My other seventies thing right now is a mix titled "Ballrooms of Mars and other Glam Rock Ballads." Which (in my mind) should be Jill Tracy's next album -- all covers while she takes her sweet time writing new songs. I mean what's more dark cabaret than doing Bowie's "Time" or "Lady Grinning Soul"?
It was just such a wide open period in pop music after the Beatles and the Beach Boys innovations.
Among other influences -- any mainstream that can accommodate, say, Sly and the Family Stone, the 1910 Fruitgum Company, Glen Campbell, and Cream (just to touch the surface) is a very broad stream. It's one of the things I love about late '60s pop.
Then you get to 1974, when just about anything could -- and did -- make the charts.
Then you get to 1974, when just about anything could -- and did -- make the charts.
In the 60s, both rock and r&b could coexist in the top 40, but by the early 70s, music started to fragment. Rock music had become album oriented, with many artists, most notably Led Zeppelin, not even bothering to release singles.
R&B music had given way to Funk, but it's complicated syncopation and explicit Black Power message limited its ability to crossover.
This kind of left a void in the top 40, which would eventually be filled by Disco -- a dumbed-down version of Funk palatable to white audiences. But in 1974, Disco was still in its early stages, which meant that a whole lot of schlock ended up on the charts in 1974.
I agree that there was a lot of very bad stuff (and some very good stuff -- is there a love song quite like "I'll Have to Say I Love You in a Song"?), but I was also thinking that songs could just come out of left field.
Example -- Sister Janet Mead and "The Lord's Prayer." Call it good, bad, or indifferent, it's hardly the sort of thing you'd expect to go top 10 in any other year.
More Stones: Am listening to
December's Children,
which came out in 1965 (I was 0 then).
So the standard back then for an album was "a couple of good songs and the rest filler," right? When/what album did that change? It was the Beatles' doing, right?
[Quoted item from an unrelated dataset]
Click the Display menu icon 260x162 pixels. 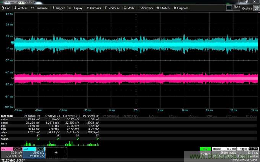click(70, 8)
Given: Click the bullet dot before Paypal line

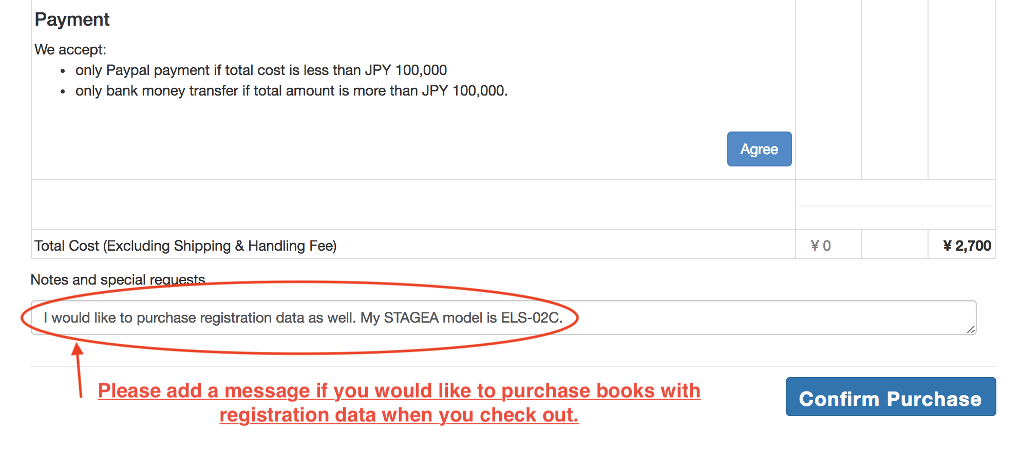Looking at the screenshot, I should (63, 71).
So the standard back then for an album was "a couple of good songs and the rest filler," right? When/what album did that change? It was the Beatles' doing, right?
I'd say around the time of
Rubber Soul.
I think that's their first album without cover songs, depending on how you count the
Hard Day's Night
soundtrack.
But yeah, it was a singles driven market then. (EPs in the UK, actually.) Long Players were for classical and jazz.
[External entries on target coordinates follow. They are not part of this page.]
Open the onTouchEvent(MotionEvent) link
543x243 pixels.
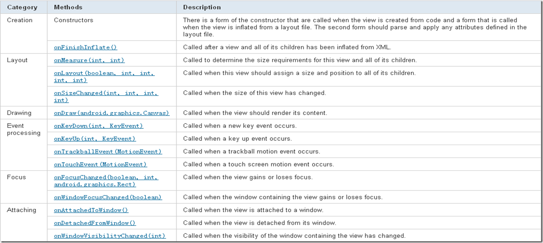(x=100, y=164)
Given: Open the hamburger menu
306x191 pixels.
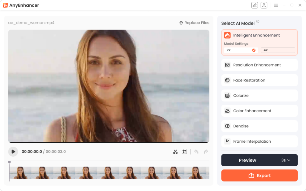Looking at the screenshot, I should 276,5.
Depends on what you mean by "filler." I have a couple of Perry Como albums from the early '70s that are a couple of singles and a lot of covers. Some of the covers are too good to be dismissed as "filler" (though someone should have warned him that it wasn't a good idea to cover "I Think I Love You"), but they'd never have been released as singles on their own.
I have a couple of Perry Como albums from the early '70s that are a couple of singles and a lot of covers.
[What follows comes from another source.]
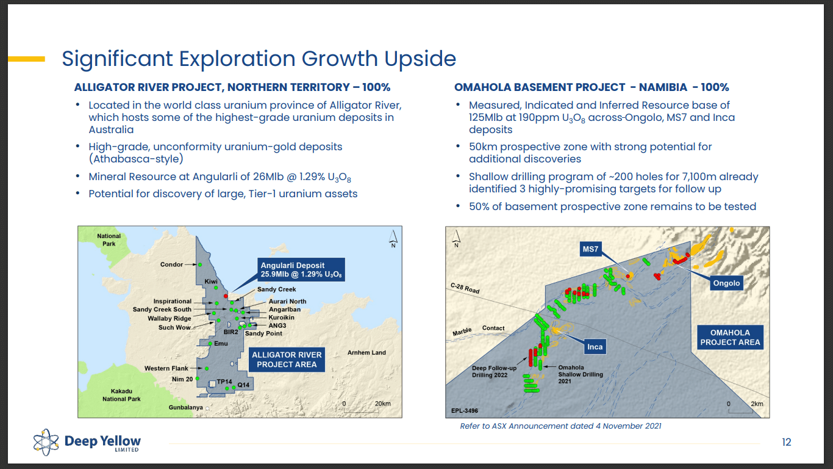The image size is (833, 469).
Task: Click the Emu deposit marker
Action: click(x=210, y=343)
That's a different market. An A&R guy would be employed specifically to find songs for a vocalist. Doing the Great American Songbook is different than remaking a current Top 40 hit.
Agreed, the Rolling Stones and Perry Como appealed to very different groups in the early '70s -- but the Como albums are It's Impossible and And I Love You So, both of which had significant pop hits.
The Beatles and the Beach Boys may have started the idea that the album was important as a coherent artistic statement (or at least something more than two-singles-and-filler), but the idea didn't immediately sweep all areas of popular music.
I think it sort of ties into yesterday's conversation about how wide open the mainstream was in the late '60s and early '70s. The Rolling Stones and Perry Como, Sticky Fingers/"Brown Sugar" and It's Impossible/"It's Impossible" together in the mainstream.